====== Document text ======
Note: The "Results" section at the bottom of the notebook contains LaTeX table data & is not part of the code to run.

# Imports & Setup

## Imports

In [1]:
# Data handling
import pandas as pd
import numpy as np

# Misc
import matplotlib.pyplot as plt
import pickle
import copy

# Model(s)
from sklearn.svm import SVC
from sklearn.ensemble import RandomForestClassifier
from sklearn.cluster import KMeans
from sklearn.mixture import GaussianMixture

# NLP
import nltk
from sklearn.feature_extraction.text import TfidfVectorizer
from nltk.corpus import stopwords
from nltk.tokenize import word_tokenize

# Helper functions
from sklearn.model_selection import train_test_split
from sklearn.decomposition import PCA
from sklearn.metrics import accuracy_score, precision_recall_fscore_support

In [2]:
nltk.download('punkt')
nltk.download('stopwords')

[nltk_data] Downloading package punkt to /root/nltk_data...
[nltk_data]   Package punkt is already up-to-date!
[nltk_data] Downloading package stopwords to /root/nltk_data...
[nltk_data]   Package stopwords is already up-to-date!


True

## Helper Functions

In [3]:
def return_predict_acc(model, X, y):
    y_pred = model.predict(X)
    return accuracy_score(y, y_pred)

In [4]:
def train_unsupervised_models(estimator, train_dict, test_dict, output_path=None):
    '''
    Trains an unsupervised classification model on multiple training/testing data sets

    Args:
    - estimator: model to be trained
    - train_dict (dict): dictionary of training data
    - test_dict (dict): dictionary of training data
    - output_path=None (str): location to save the best model to

    The training and testing dictionaries are of the form
    'data key': (X, y)
    where X corresponds to features to be trained on, and y corresponds to labels
    '''

    # Print which model we're training on
    model_type = estimator.__class__.__name__
    print(model_type)

    # Variables for saving best model
    best_acc = 0.0
    best_estimator = None

    for (train_title, (X_train, y_train)), (test_title, (X_test, y_test)) in zip(train_dict.items(), test_dict.items()):
        # Ensure the correct data is being trained/tested together
        assert train_title == test_title, 'Data is mismatched for train/test split'

        # Train model and gather accuracies
        estimator.fit(X_train)
====== Given entries ======
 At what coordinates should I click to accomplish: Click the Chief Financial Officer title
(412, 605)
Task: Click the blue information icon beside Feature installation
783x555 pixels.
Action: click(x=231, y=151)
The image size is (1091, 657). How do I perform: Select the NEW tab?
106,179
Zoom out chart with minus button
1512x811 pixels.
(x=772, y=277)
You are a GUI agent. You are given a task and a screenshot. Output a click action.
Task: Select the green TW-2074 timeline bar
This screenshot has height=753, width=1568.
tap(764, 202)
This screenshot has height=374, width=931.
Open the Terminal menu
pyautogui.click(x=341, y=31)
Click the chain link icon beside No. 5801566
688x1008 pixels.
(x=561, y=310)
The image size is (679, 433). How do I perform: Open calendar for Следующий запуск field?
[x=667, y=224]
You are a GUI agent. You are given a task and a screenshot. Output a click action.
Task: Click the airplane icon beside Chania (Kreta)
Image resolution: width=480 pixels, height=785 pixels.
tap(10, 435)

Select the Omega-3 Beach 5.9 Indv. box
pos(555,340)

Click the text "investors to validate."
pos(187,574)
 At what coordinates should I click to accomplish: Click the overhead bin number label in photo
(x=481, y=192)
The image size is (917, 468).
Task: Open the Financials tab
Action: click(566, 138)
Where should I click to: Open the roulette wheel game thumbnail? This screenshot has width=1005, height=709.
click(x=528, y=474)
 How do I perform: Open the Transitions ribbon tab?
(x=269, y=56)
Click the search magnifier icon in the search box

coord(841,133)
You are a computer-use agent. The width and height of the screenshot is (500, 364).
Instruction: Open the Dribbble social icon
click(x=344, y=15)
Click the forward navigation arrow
======
Exercise instructions =>
Answer these from the notebook code above, one line each:
1. Which two packages does the code download with nltk.download?
2. What does the helper function return_predict_acc return?
3. What message does the assert statement in train_unsupervised_models give when the training and testing titles do not match?

Task response =>
1. punkt and stopwords.
2. The accuracy score of the labels y against the model's predictions on X.
3. 'Data is mismatched for train/test split'